## DIRECTIONS FOR THIS TASK
Write what comes next in the transcript below about rock weirs and curly leaf mahogany on a ranch, picking up after its final sentence.

Thomas Plank: There are a lot of rock weirs, somewhere around a half dozen or more per gully in this [00:17:00] part of the ranch. They don’t look like much. And I wouldn’t have spotted them or expected they were weirs, had Erik not pointed them out. A foot or two tall, they’re just a line of rocks stacked together like a little stone wall waiting for their chance to slow down the water and build up the soil.

Erik Kalsta: You’ll see as we go up these draw, and this is important, as the gradient increases, the number of weirs has to increase. And remember, the goal isn’t to hold the water back. It isn’t to create ponding, it isn’t to create little lakes. It is simply to slow it and drop out sediment. That slowing allows the soil pores to open up.

It allows them to get wetted enough to allow water penetration. And, let’s see. I’m looking for one more spot up here. Oh, it’s right there. So what we’re looking at here. It is a natural weir. [00:18:00] Those big rocks, they were just there and things eroded out around them and below them and what that created.

You’ll see this plant here now. It’s clearly had better days. But we’re looking at a plant that’s, once again, a probably three foot diameter and three foot high. At this point, a lot of it’s dead, but, but some of it’s making a comeback.

This is curly leaf mahogany. Curly leaf mahogany occurs on McCarty, but it’s usually about 700 to a thousand feet higher, and it’s in an area where the rock is tipped vertical, and there are large splits between the, the vertical layers that fills with organic detritus. And that’s generally what this plant establishes in. Establishes an area where it can get better moisture, natural moisture traps, and [00:19:00] better soil.

As a result to find it here is unusual. And that got me thinking about this plant that we’re looking at now. I first saw when I was 15 years old, I’m 58 now, so that was when I started thinking about how to do this. And like I said, the plant, it’s, it’s got an inner core here where there’s an area about a size of a basketball, maybe that’s still alive and the rest of the plant is kinda suffering. And that might be speaking more to our last five years of drought or just to the overall age of the plant. I’m not sure, but the fact that these natural structures, you’ll even see it up on the, up on the flat here you’ll see a, a large boulder that’s poking out of the ground and on the northern side of it, I think probably [00:20:00] between dew collection because of the temperature variability and what else it’s blocking.

## DATA SUPPLIED
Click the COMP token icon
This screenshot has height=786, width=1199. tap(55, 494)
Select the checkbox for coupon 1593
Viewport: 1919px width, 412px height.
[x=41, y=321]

## REPLY
You’ll see a gooseberry bush, you know, out here among the cactus and prickly pear. If we can kind of mimic what nature’s doing. To our own advantage, and we don’t think about it just as growing grass, but we think about it as the ecosystem as a whole, we also have to think about it as, you know, this is not something that is going to change things this year.

We have to think in terms of decades. We can make changes that will offset some of the impacts of climate change

Thomas Plank: Pretty, pretty big stuff just from moving a few rocks into a gully, or rather having children move a few rocks into a gully.

Erik Kalsta: Yeah, yeah. Well, I’ve moved quite a few myself, but yeah, I, I prefer having the children do it.

Thomas Plank: But this is a really low tech solution, or [00:21:00] I don’t know if I’d call it a solution perhaps, but it’s a very low tech problem solving tool that’s available to people.

If there’s rocks around pretty much.

Erik Kalsta: Sure. I mean, and you know, you have to think about it. If, if we’re having a Rose Bush show up, we’ve got water closer to the surface. If we put in more of these, or if we have a wetter year, will we have a spring seep? If we have a spring seep? What are the logical outcomes.

Well, we know that it will help, at least small game, probably help bats, help birds could help big game, depending on how much water we see moving through this landscape. And then, you know, I, I mean, it’s, it’s change over time. That’s really what we’re looking for is change over time. And I don’t wanna say it’s, it’s a climate change solution or anything like that.

I, what I wanna say is it’s a range changing solution. It’s impact mitigation. It has helped to our entire system [00:22:00] on the ranch, but also, and we’re hoping to prove this because we work with Montana Bureau Mines and Geology with a lot of well work and trying to track where water’s moving. We’re hoping that we can show that we are bringing more water back all the way down three quarters or a mile away, or look more to that riparian area that everyone loves so much.

Nobody loves the cactus, but that’s where it starts.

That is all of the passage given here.